Results come from survey funded by the Centers for Disease Control (CDC) and managed by study senior author Laura-Mae Baldwin, MD, University of Washington professor of Family Medicine. The survey collected responses from 3,200 randomly sampled physicians who provide primary care to women, with the goal of discovering characteristics of providers that might be at the greatest risk of recommending care that conflicts with guidelines. Baldwin’s goal is to identify and educate these potentially non-compliant doctors to help ensure that patients more uniformly receive the best possible care.

“The reasons that doctors with personal cancer experience may be more likely to not follow screening guidelines are complicated and we don’t know all the answers,” Ragland says. “But my hypothesis is that a doctor’s personal experience may influence their assessment of risk. You see a patient in front of you and you may assess the risk to be higher than it actually is.”

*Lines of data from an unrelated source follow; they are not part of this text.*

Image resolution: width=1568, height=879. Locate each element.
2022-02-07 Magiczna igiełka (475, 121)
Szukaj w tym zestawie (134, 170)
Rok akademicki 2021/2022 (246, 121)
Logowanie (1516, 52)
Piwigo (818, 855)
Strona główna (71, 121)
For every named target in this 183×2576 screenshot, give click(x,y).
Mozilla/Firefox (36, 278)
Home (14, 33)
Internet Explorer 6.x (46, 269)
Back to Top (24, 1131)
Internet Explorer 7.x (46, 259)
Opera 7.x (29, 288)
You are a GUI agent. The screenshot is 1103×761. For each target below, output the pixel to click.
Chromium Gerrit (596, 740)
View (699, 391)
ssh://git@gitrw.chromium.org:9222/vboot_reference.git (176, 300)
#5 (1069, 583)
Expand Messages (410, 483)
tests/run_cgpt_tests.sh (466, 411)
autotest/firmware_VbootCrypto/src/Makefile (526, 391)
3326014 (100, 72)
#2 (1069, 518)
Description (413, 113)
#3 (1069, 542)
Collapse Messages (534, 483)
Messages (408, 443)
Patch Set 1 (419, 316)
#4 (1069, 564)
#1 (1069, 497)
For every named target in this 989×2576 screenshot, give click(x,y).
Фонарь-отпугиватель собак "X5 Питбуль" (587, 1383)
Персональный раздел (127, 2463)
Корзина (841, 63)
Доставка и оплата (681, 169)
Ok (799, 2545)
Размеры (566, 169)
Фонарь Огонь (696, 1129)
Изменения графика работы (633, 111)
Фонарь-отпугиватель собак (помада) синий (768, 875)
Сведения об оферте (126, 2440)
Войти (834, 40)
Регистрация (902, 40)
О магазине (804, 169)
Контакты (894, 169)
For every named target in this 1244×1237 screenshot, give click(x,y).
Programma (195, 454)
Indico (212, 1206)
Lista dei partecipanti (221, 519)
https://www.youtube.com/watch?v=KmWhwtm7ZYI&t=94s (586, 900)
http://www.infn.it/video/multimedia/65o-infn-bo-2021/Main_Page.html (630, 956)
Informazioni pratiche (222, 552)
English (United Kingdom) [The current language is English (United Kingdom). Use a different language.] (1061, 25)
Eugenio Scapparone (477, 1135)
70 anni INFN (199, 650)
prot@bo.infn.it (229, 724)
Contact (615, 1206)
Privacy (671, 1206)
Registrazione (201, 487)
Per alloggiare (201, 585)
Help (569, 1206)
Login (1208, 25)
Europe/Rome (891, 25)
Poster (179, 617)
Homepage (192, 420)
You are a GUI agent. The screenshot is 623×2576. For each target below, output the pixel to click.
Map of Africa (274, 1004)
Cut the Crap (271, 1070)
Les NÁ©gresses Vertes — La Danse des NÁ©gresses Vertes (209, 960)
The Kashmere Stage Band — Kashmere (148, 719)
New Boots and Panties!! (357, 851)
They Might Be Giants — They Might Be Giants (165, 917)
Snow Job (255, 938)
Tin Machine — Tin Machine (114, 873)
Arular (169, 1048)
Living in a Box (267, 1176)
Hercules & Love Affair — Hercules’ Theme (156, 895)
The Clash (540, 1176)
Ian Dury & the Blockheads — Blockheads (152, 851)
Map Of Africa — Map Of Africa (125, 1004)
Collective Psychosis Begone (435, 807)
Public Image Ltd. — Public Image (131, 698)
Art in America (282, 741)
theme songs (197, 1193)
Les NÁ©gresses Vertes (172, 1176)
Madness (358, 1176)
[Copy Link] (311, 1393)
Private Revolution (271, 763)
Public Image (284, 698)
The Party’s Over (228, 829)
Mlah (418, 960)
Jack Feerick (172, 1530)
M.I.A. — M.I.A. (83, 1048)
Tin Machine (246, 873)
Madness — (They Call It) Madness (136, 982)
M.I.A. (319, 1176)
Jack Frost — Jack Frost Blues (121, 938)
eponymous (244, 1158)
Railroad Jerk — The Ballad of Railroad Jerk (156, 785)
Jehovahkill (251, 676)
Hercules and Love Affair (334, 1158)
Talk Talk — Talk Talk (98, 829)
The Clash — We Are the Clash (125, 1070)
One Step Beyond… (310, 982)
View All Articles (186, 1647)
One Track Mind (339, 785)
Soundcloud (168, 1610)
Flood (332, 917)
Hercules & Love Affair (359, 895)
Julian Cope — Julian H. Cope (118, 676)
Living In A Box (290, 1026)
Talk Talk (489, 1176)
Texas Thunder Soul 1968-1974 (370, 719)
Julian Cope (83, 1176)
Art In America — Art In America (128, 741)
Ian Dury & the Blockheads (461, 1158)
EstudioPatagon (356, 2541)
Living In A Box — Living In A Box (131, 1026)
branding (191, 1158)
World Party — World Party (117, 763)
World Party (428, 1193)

During the Discovery Channel’s annual Shark Week, visits to Florida beaches go down. When large Powerball jackpots draw media attention, ticket sales go up (ironically, increasing the chance of a split pot and reducing the expected value of a ticket). And when a doctor’s personal cancer experience makes the horror of the disease more available in his or her mind, the doctor may overestimate a patient’s cancer risk and over-prescribe unneeded screening.

“We’re physicians, but we also have life experiences,” Ragland says. “What this study tells us is that in ways we may not be aware, for better and for worse, our personal experience may affect our practice.”